Work to do
Render every line of the records below as a JSON list of strings, one string per line, leaving out blank lines.
## Begin Recorded data
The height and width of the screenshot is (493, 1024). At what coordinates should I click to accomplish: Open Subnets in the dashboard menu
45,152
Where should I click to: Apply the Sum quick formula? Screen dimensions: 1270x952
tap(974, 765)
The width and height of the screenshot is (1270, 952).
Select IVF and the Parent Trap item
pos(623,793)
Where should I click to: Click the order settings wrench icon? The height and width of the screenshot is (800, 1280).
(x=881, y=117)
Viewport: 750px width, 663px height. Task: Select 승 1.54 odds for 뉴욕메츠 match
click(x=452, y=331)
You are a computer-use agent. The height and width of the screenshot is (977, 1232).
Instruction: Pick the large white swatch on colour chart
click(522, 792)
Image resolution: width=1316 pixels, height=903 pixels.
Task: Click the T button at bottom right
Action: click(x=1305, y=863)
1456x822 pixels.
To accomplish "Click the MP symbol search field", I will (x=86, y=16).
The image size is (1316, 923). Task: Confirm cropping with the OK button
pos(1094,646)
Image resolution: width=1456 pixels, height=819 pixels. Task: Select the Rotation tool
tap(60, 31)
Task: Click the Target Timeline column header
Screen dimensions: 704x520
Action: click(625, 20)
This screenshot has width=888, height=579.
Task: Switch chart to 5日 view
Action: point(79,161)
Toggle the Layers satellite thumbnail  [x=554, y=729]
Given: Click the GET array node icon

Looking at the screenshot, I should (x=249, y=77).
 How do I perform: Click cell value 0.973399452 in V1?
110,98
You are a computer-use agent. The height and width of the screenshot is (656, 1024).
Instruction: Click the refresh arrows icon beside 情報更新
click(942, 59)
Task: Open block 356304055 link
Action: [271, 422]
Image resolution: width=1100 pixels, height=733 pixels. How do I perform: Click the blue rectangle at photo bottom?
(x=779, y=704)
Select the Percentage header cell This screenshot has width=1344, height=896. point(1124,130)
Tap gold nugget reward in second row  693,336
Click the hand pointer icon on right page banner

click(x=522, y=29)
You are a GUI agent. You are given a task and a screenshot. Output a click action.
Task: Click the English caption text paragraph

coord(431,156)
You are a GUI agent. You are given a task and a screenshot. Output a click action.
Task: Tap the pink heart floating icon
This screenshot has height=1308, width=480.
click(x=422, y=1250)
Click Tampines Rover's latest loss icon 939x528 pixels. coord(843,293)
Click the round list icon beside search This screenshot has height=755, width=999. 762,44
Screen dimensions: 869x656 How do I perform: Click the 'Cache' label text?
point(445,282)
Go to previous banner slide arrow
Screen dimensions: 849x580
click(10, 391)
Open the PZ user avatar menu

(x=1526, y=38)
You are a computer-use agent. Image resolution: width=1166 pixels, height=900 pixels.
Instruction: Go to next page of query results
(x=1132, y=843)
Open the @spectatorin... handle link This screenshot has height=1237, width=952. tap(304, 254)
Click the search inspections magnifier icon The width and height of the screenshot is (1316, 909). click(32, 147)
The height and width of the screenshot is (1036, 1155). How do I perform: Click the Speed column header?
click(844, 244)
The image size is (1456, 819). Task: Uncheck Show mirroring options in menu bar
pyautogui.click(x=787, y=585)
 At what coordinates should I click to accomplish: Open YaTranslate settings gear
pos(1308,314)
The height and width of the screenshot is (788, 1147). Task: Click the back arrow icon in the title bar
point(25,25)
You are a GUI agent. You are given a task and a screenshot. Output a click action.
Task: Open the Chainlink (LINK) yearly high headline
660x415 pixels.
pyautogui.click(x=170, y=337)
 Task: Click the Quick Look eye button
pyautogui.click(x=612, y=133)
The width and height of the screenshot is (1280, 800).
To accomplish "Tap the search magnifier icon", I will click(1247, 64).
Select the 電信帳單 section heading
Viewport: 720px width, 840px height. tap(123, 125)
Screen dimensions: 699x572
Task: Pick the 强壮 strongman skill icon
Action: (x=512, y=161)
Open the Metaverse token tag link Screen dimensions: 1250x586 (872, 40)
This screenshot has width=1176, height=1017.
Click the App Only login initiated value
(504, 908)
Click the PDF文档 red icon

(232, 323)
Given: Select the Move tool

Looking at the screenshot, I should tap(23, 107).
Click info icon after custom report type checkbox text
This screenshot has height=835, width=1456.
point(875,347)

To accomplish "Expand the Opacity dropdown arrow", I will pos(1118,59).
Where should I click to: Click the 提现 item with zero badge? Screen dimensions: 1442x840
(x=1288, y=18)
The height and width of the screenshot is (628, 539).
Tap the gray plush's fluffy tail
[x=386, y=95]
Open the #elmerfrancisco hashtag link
## End Recorded data
Answer in full
[
  "The height and width of the screenshot is (493, 1024). At what coordinates should I click to accomplish: Open Subnets in the dashboard menu",
  "45,152",
  "Where should I click to: Apply the Sum quick formula? Screen dimensions: 1270x952",
  "tap(974, 765)",
  "The width and height of the screenshot is (1270, 952).",
  "Select IVF and the Parent Trap item",
  "pos(623,793)",
  "Where should I click to: Click the order settings wrench icon? The height and width of the screenshot is (800, 1280).",
  "(x=881, y=117)",
  "Viewport: 750px width, 663px height. Task: Select 승 1.54 odds for 뉴욕메츠 match",
  "click(x=452, y=331)",
  "You are a computer-use agent. The height and width of the screenshot is (977, 1232).",
  "Instruction: Pick the large white swatch on colour chart",
  "click(522, 792)",
  "Image resolution: width=1316 pixels, height=903 pixels.",
  "Task: Click the T button at bottom right",
  "Action: click(x=1305, y=863)",
  "1456x822 pixels.",
  "To accomplish \"Click the MP symbol search field\", I will (x=86, y=16).",
  "The image size is (1316, 923). Task: Confirm cropping with the OK button",
  "pos(1094,646)",
  "Image resolution: width=1456 pixels, height=819 pixels. Task: Select the Rotation tool",
  "tap(60, 31)",
  "Task: Click the Target Timeline column header",
  "Screen dimensions: 704x520",
  "Action: click(625, 20)",
  "This screenshot has width=888, height=579.",
  "Task: Switch chart to 5日 view",
  "Action: point(79,161)",
  "Toggle the Layers satellite thumbnail  [x=554, y=729]",
  "Given: Click the GET array node icon",
  "Looking at the screenshot, I should (x=249, y=77).",
  " How do I perform: Click cell value 0.973399452 in V1?",
  "110,98",
  "You are a computer-use agent. The height and width of the screenshot is (656, 1024).",
  "Instruction: Click the refresh arrows icon beside 情報更新",
  "click(942, 59)",
  "Task: Open block 356304055 link",
  "Action: [271, 422]",
  "Image resolution: width=1100 pixels, height=733 pixels. How do I perform: Click the blue rectangle at photo bottom?",
  "(x=779, y=704)",
  "Select the Percentage header cell This screenshot has width=1344, height=896. point(1124,130)",
  "Tap gold nugget reward in second row  693,336",
  "Click the hand pointer icon on right page banner",
  "click(x=522, y=29)",
  "You are a GUI agent. You are given a task and a screenshot. Output a click action.",
  "Task: Click the English caption text paragraph",
  "coord(431,156)",
  "You are a GUI agent. You are given a task and a screenshot. Output a click action.",
  "Task: Tap the pink heart floating icon",
  "This screenshot has height=1308, width=480.",
  "click(x=422, y=1250)",
  "Click Tampines Rover's latest loss icon 939x528 pixels. coord(843,293)",
  "Click the round list icon beside search This screenshot has height=755, width=999. 762,44",
  "Screen dimensions: 869x656 How do I perform: Click the 'Cache' label text?",
  "point(445,282)",
  "Go to previous banner slide arrow",
  "Screen dimensions: 849x580",
  "click(10, 391)",
  "Open the PZ user avatar menu",
  "(x=1526, y=38)",
  "You are a computer-use agent. Image resolution: width=1166 pixels, height=900 pixels.",
  "Instruction: Go to next page of query results",
  "(x=1132, y=843)",
  "Open the @spectatorin... handle link This screenshot has height=1237, width=952. tap(304, 254)",
  "Click the search inspections magnifier icon The width and height of the screenshot is (1316, 909). click(32, 147)",
  "The height and width of the screenshot is (1036, 1155). How do I perform: Click the Speed column header?",
  "click(844, 244)",
  "The image size is (1456, 819). Task: Uncheck Show mirroring options in menu bar",
  "pyautogui.click(x=787, y=585)",
  " At what coordinates should I click to accomplish: Open YaTranslate settings gear",
  "pos(1308,314)",
  "The height and width of the screenshot is (788, 1147). Task: Click the back arrow icon in the title bar",
  "point(25,25)",
  "You are a GUI agent. You are given a task and a screenshot. Output a click action.",
  "Task: Open the Chainlink (LINK) yearly high headline",
  "660x415 pixels.",
  "pyautogui.click(x=170, y=337)",
  " Task: Click the Quick Look eye button",
  "pyautogui.click(x=612, y=133)",
  "The width and height of the screenshot is (1280, 800).",
  "To accomplish \"Tap the search magnifier icon\", I will click(1247, 64).",
  "Select the 電信帳單 section heading",
  "Viewport: 720px width, 840px height. tap(123, 125)",
  "Screen dimensions: 699x572",
  "Task: Pick the 强壮 strongman skill icon",
  "Action: (x=512, y=161)",
  "Open the Metaverse token tag link Screen dimensions: 1250x586 (872, 40)",
  "This screenshot has width=1176, height=1017.",
  "Click the App Only login initiated value",
  "(504, 908)",
  "Click the PDF文档 red icon",
  "(232, 323)",
  "Given: Select the Move tool",
  "Looking at the screenshot, I should tap(23, 107).",
  "Click info icon after custom report type checkbox text",
  "This screenshot has height=835, width=1456.",
  "point(875,347)",
  "To accomplish \"Expand the Opacity dropdown arrow\", I will pos(1118,59).",
  "Where should I click to: Click the 提现 item with zero badge? Screen dimensions: 1442x840",
  "(x=1288, y=18)",
  "The height and width of the screenshot is (628, 539).",
  "Tap the gray plush's fluffy tail",
  "[x=386, y=95]",
  "Open the #elmerfrancisco hashtag link"
]